6. Were intervention/therapeutic regimens/exposure factor or procedure and any comparison(s) described in detail? Were intervening factors described?
  6.1. In RCT or other intervention trial, were protocols described for all regimens studied?
  6.2. In observational study, were interventions, study settings, and clinicians/provider described?
  6.3. Was the intensity and duration of the intervention or exposure factor sufficient to produce a meaningful effect?
  6.4. Was the amount of exposure and, if relevant, subject/patient compliance measured?
  6.5. Were co-interventions (e.g., ancillary treatments, other therapies) described?
  6.6. Were extra or unplanned treatments described?
  6.7. Was the information for 6.4, 6.5, and 6.6 assessed the same way for all groups?
  6.8. In diagnostic study, were details of test administration and replication sufficient?
7. Were outcomes clearly defined and the measurements valid and reliable?
  7.1. Were primary and secondary endpoints described and relevant to the question?
  7.2. Were nutrition measures appropriate to question and outcomes of concern?
  7.3. Was the period of follow-up long enough for important outcome(s) to occur?
  7.4. Were the observations and measurements based on standard, valid, and reliable data collection instruments/tests/procedures?
  7.5. Was the measurement of effect at an appropriate level of precision?
  7.6. Were other factors accounted for (measured) that could affect outcomes?
  7.7. Were the measurements conducted consistently across groups?
8. Was the statistical analysis appropriate for the study design and type of outcome indicators?
  8.1. Were statistical analyses adequately described and the results reported appropriately?
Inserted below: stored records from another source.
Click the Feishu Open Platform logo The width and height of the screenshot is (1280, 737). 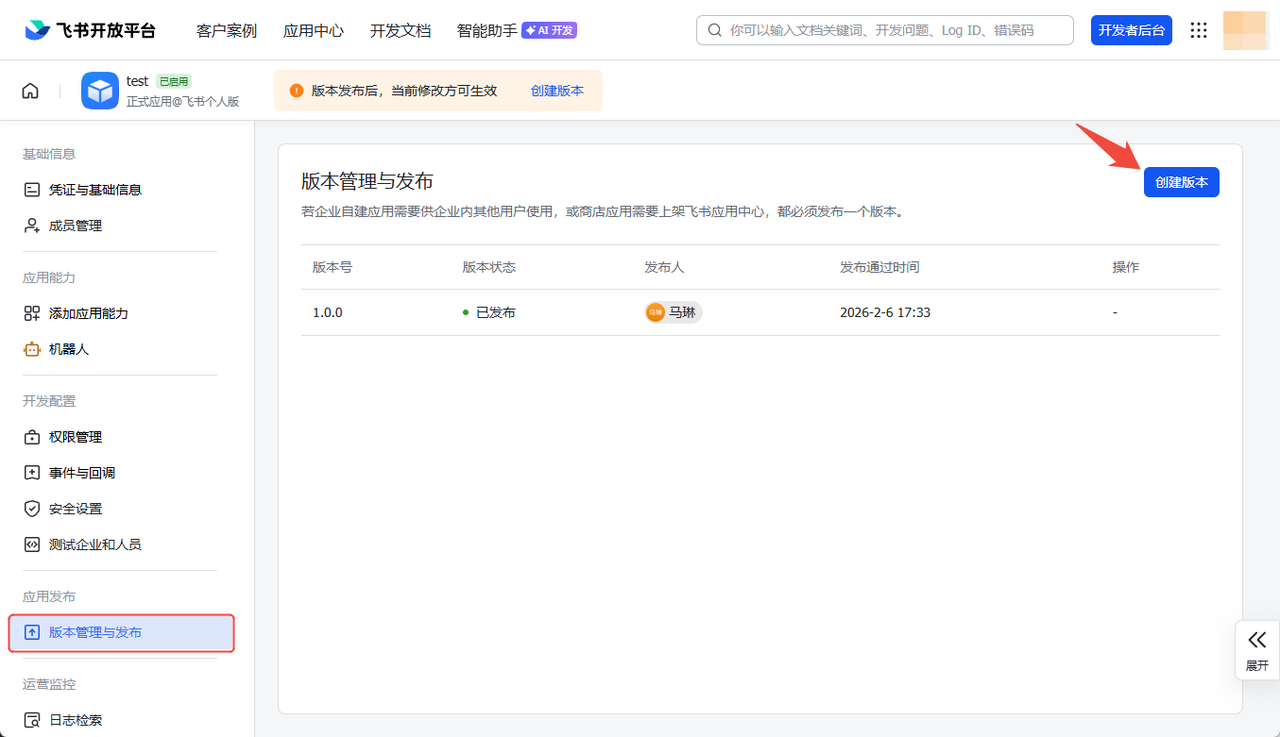click(x=91, y=30)
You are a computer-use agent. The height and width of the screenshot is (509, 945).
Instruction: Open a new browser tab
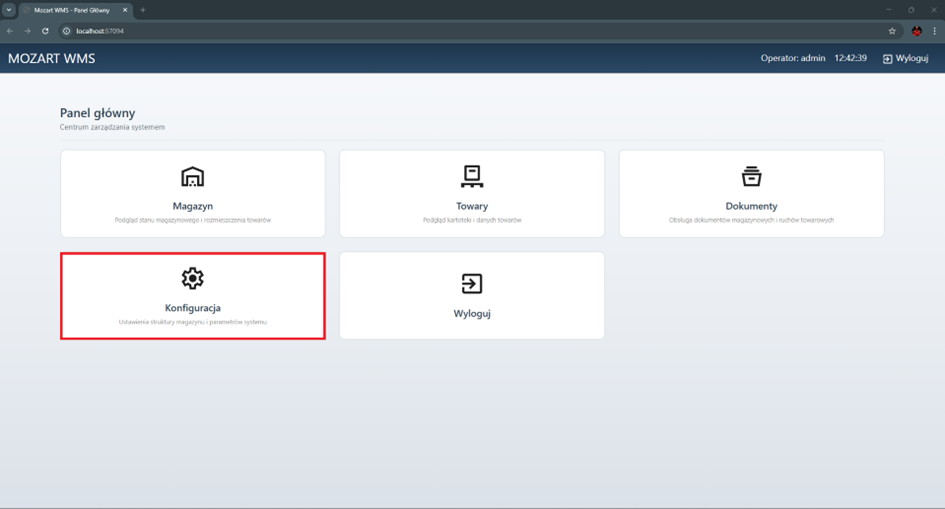pyautogui.click(x=143, y=10)
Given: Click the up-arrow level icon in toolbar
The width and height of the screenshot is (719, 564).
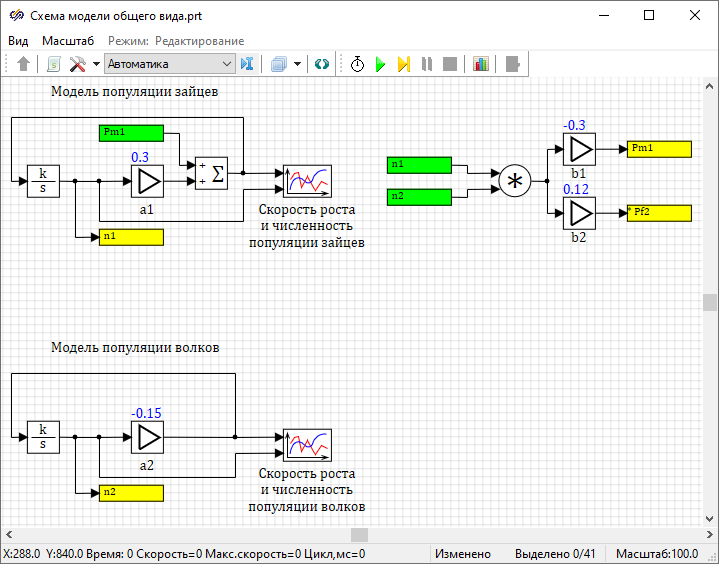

  8.2. Were correct statistical tests used and assumptions of test not violated?
  8.3. Were statistics reported with levels of significance and/or confidence intervals?
  8.4. Was "intent to treat" analysis of outcomes done (and as appropriate, was there an analysis of outcomes for those maximally exposed or a dose-response analysis)?
  8.5. Were adequate adjustments made for effects of confounding factors that might have affected the outcomes (e.g., multivariate analyses)?
  8.6. Was clinical significance as well as statistical significance reported?
  8.7. If negative findings, was a power calculation reported to address type 2 error?
9. Are conclusions supported by results with biases and limitations taken into consideration?
  9.1. Is there a discussion of findings?
  9.2. Are biases and study limitations identified and discussed?
10. Is bias due to study’s funding or sponsorship unlikely?
  10.1. Were sources of funding and investigators’ affiliations described?
  10.2. Was the study free from apparent conflict of interest?